Review: Jon Bernthal and Christopher Abbott Face Off in the Thriller ‘Sweet Virginia’

People keep making the mistake of messing with Jon Bernthal. The actor has carved out a pretty solid niche for himself playing the tough guy with a sensitive streak that you don’t want to cross—from Wind River to The Punisher to Baby Driver—and he continues that streak with the thriller Sweet Virginia. As a former rodeo rider trying to live a small life in a small town, Bernthal simmers as Sam, a guy choosing to keep his emotions in check as the universe continues to serve him a series of a setbacks. But how much can one person take?

Things in Sweet Virginia kick off with a murder, as so many thrillers do. In a bar one night, three men play a game of cards, drinking and kvetching, until another man comes in and shoots them all dead. He double checks that they’re goners, and then shoots them a couple of times again for good measure.

The small town hasn’t seen anything this gruesome in a long time, and Sweet Virginia then pivots focus to two of the widows: the younger Lila (Imogen Poots), whose wide eyes seem in a perpetual state of disbelief, and the older Bernadette (Rosemarie DeWitt), who is having a quiet affair with Sam. The two sneak between his motel room and her home, and although there is clear affection between the two of them, a barrier is obvious, too. He puts a picture of a woman and a young girl away when she visits. She always asks whether anyone saw him come by. They’re in each other’s lives, but neither will fully surrender themselves, either.

This is fairly standard small-town life, and that’s why Elwood (Christopher Abbott) sticks out like a sore thumb. A new arrival staying at the Sweet Virginia Motor Hotel that Sam manages, Elwood couldn’t be more obviously different from those around him. He has a way of speaking that sounds like it’s a struggle to get clipped, brusque words out. He has a trigger temper, muttering a stream of vulgar insults under his breath at whoever pisses him off. But he recognizes Sam from his rodeo days, and he’s the only person Elwood seems to treat with any kind of respect. “You must get recognized” around here, he insists, and when Sam demurs, the Elwood response is perfectly in line with his character: “They’re fucking idiots.”

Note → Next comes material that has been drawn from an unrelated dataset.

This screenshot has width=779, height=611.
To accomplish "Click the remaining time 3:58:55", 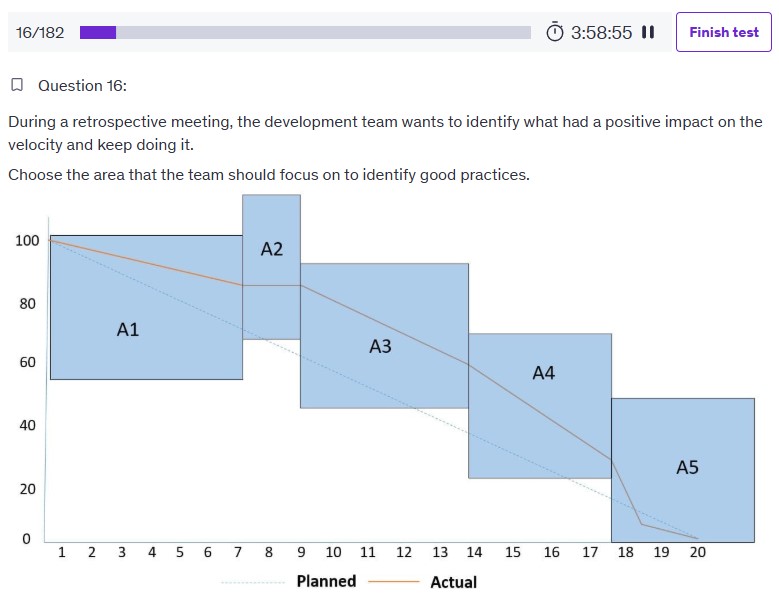I will (x=601, y=32).
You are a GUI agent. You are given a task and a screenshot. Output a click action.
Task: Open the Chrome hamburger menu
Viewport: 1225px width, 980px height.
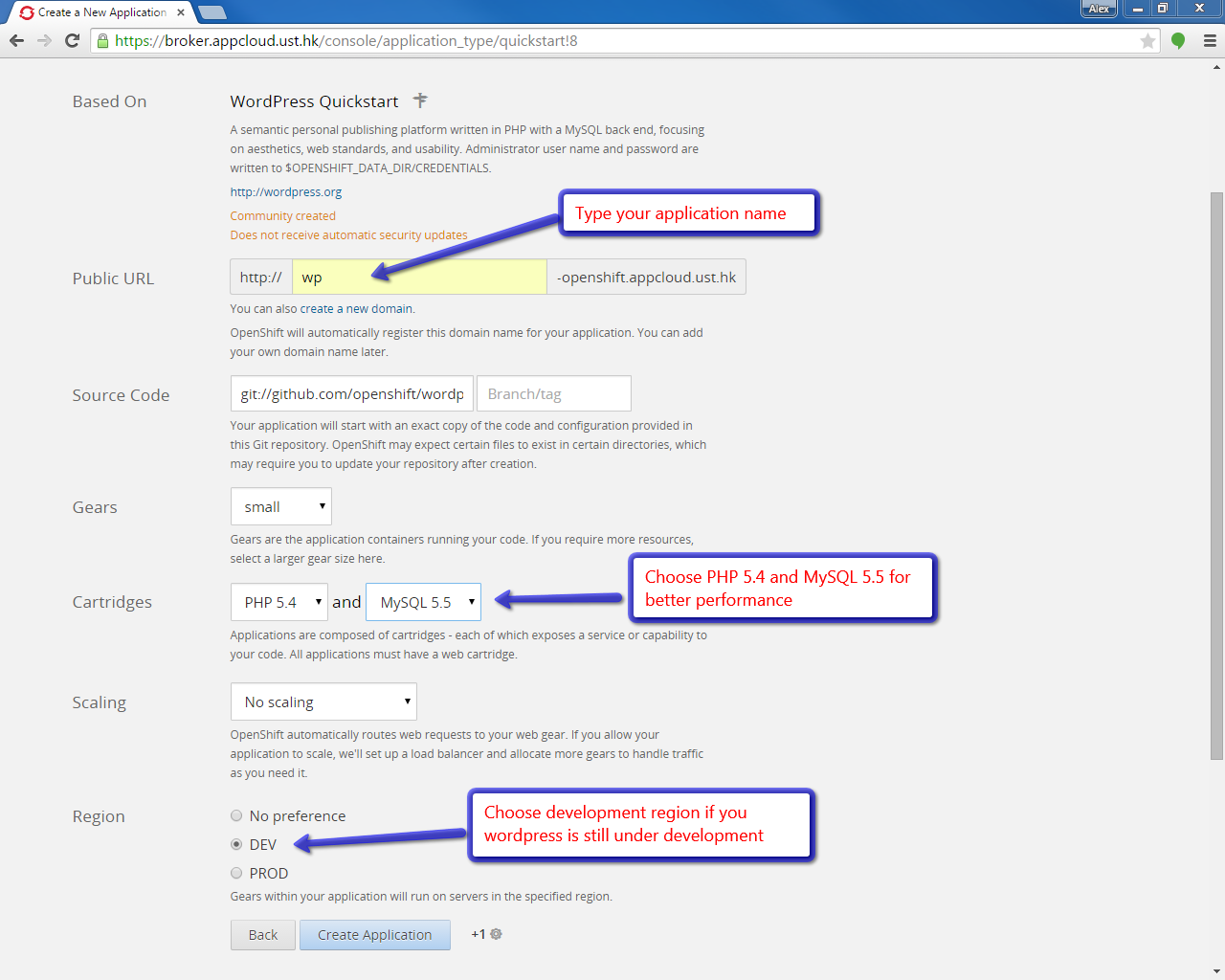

It is inevitable that Sam and Elwood will circle each other, and because Sweet Virginia is a pretty effective genre piece, the movie takes its time building the tension required between the two men. We see each interact with other people, cementing their personalities—Sam’s struggle to react to other people’s dismissal; Elwood’s phone call to a mother who doesn’t seem to remember him—and the pacing is measured enough that scenes seem to unspool rather than unravel.

And this is an absurd cast: Jonathan Tucker makes a foul-mouthed impression in his brief few minutes of screen time; Poots and DeWitt draw you into their dynamic of two women trying to move on from a horrendous crime; and of course, Bernthal and Abbott play quite well off each other. The shortcoming of Sweet Virginia, though, is that its sparseness means Sam and Elwood unfortunately don’t have that many scenes together, and because the narrative is kicked off with the murders, the forward momentum of the plot is tied directly to that event, and doesn’t have much room to grow.

Sweet Virginia would benefit from more interactions between its main characters and an expanded plot, but it’s a sign of the overall quality of the film that the complaint is we want more. Cut from the same cloth as the modern-day classic Blue Ruin, Sweet Virginia is a solid genre exercise.